■ REQUIRED ACTION:
Reproduce the listing below word for word, with no pictures.

(DATA RECORDS begins)

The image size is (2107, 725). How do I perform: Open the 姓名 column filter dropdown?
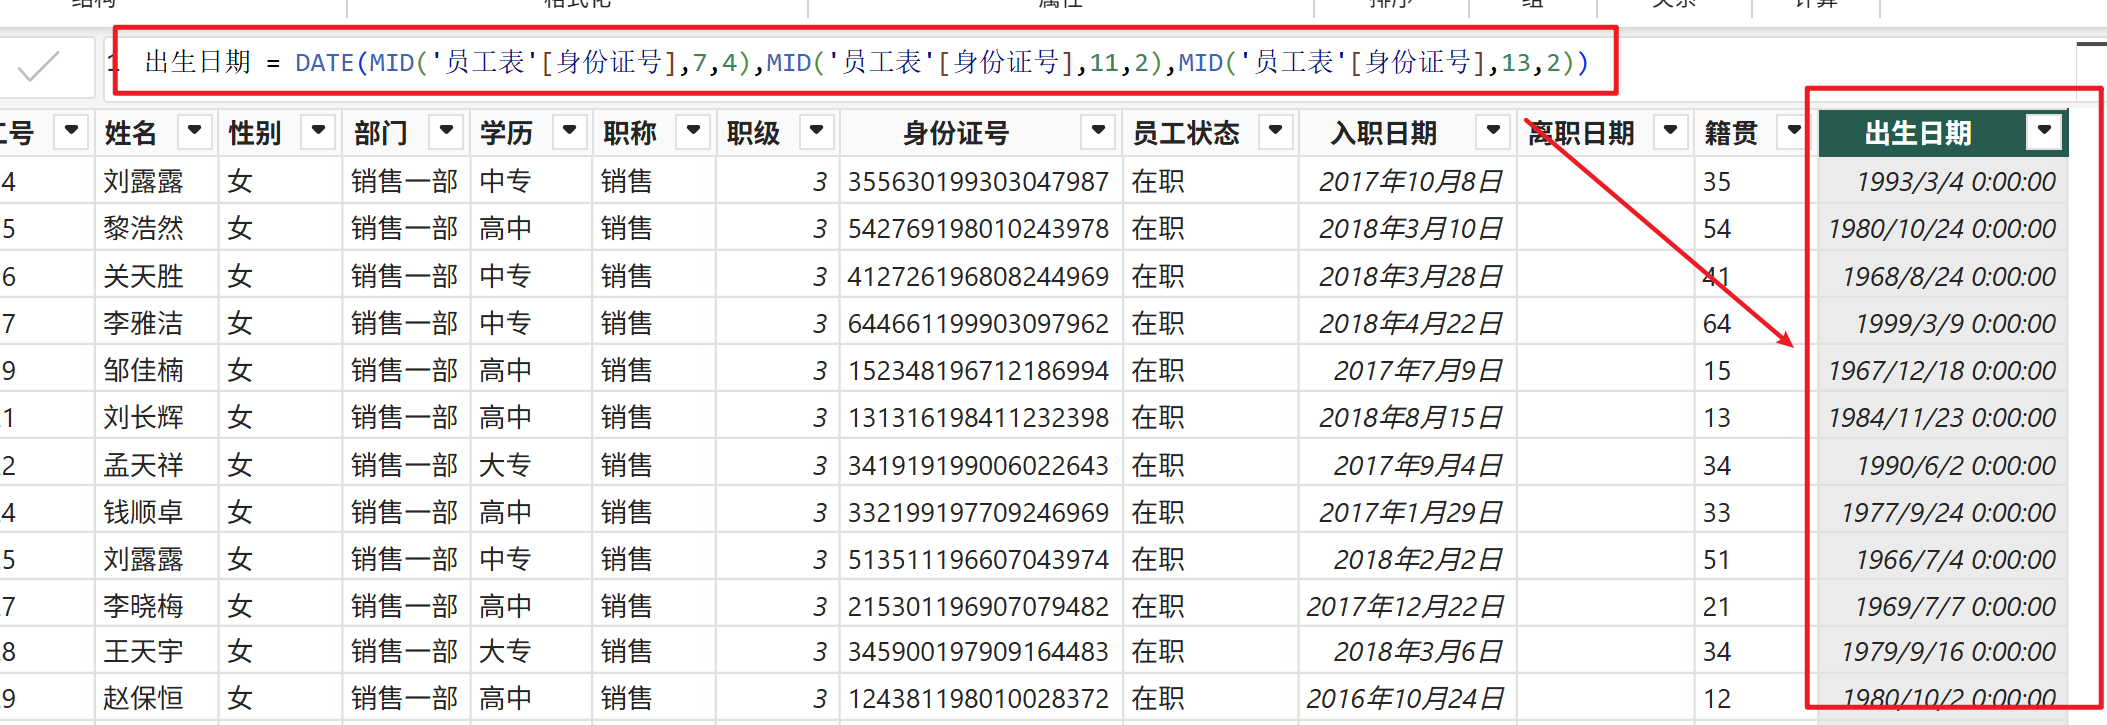click(x=194, y=131)
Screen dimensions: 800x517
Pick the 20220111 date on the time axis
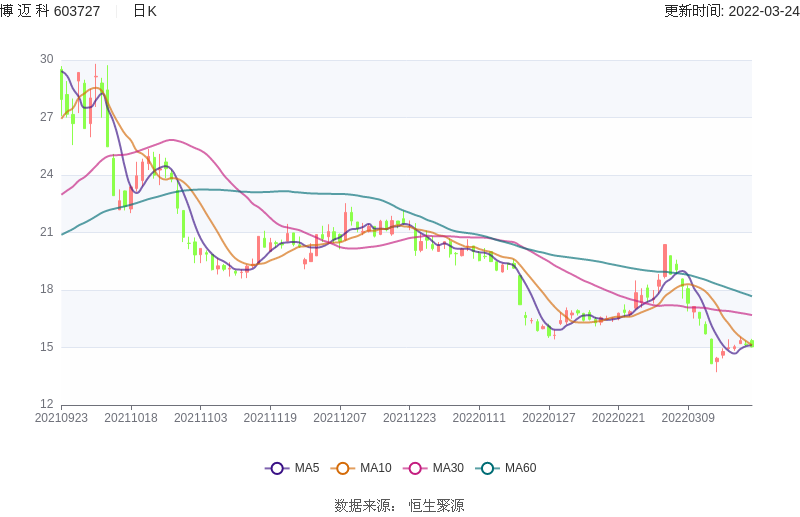(x=479, y=418)
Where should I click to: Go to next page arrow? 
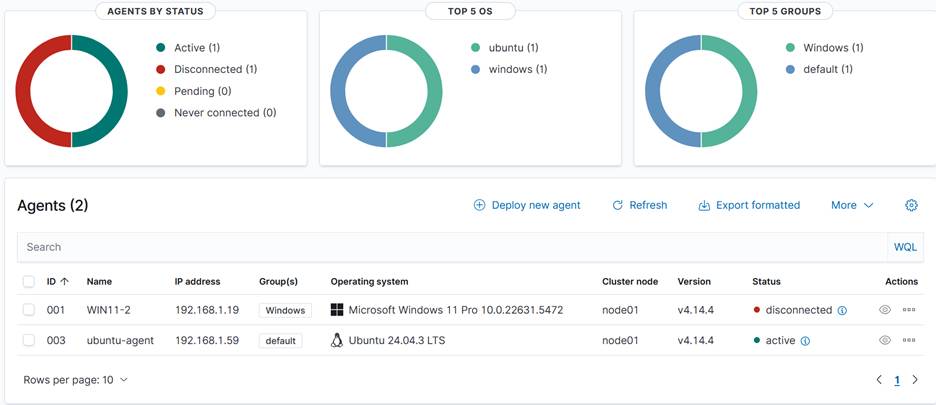click(x=915, y=380)
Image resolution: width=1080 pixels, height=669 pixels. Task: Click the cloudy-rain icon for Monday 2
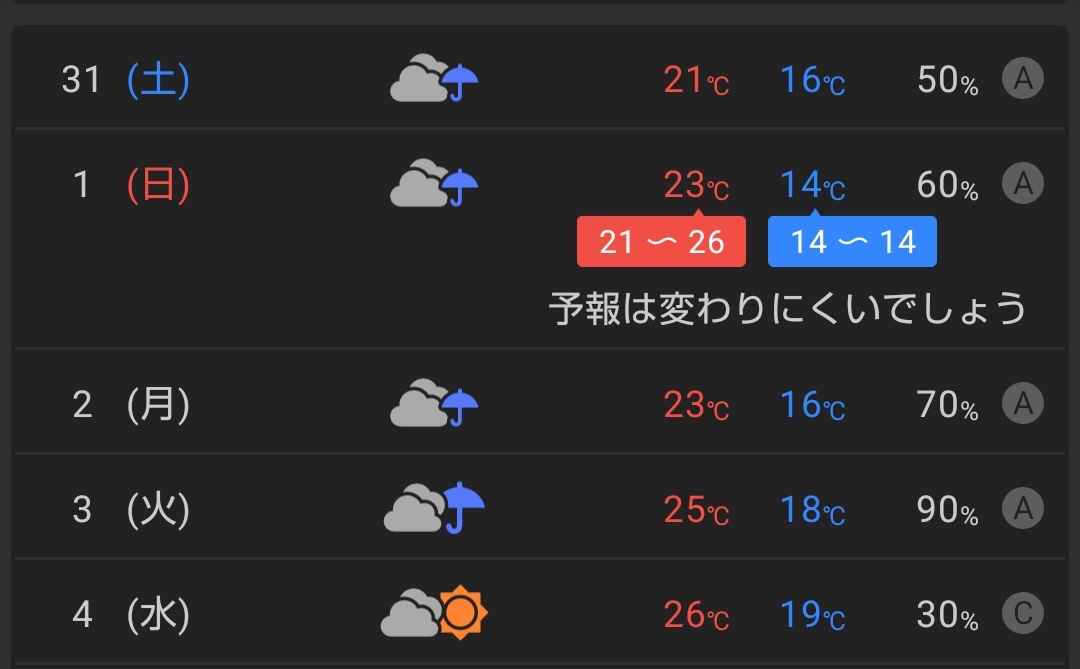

(DATA RECORDS ends)

■ EXERCISE SOLUTION:
The image size is (2107, 725). How do I perform: Open the 姓名 column filter dropdown?
click(x=194, y=131)
Screen dimensions: 800x517
Pick the 20220111 date on the time axis
(x=479, y=418)
Where should I click to: Go to next page arrow? 
click(x=915, y=380)
Image resolution: width=1080 pixels, height=669 pixels. Task: Click the cloudy-rain icon for Monday 2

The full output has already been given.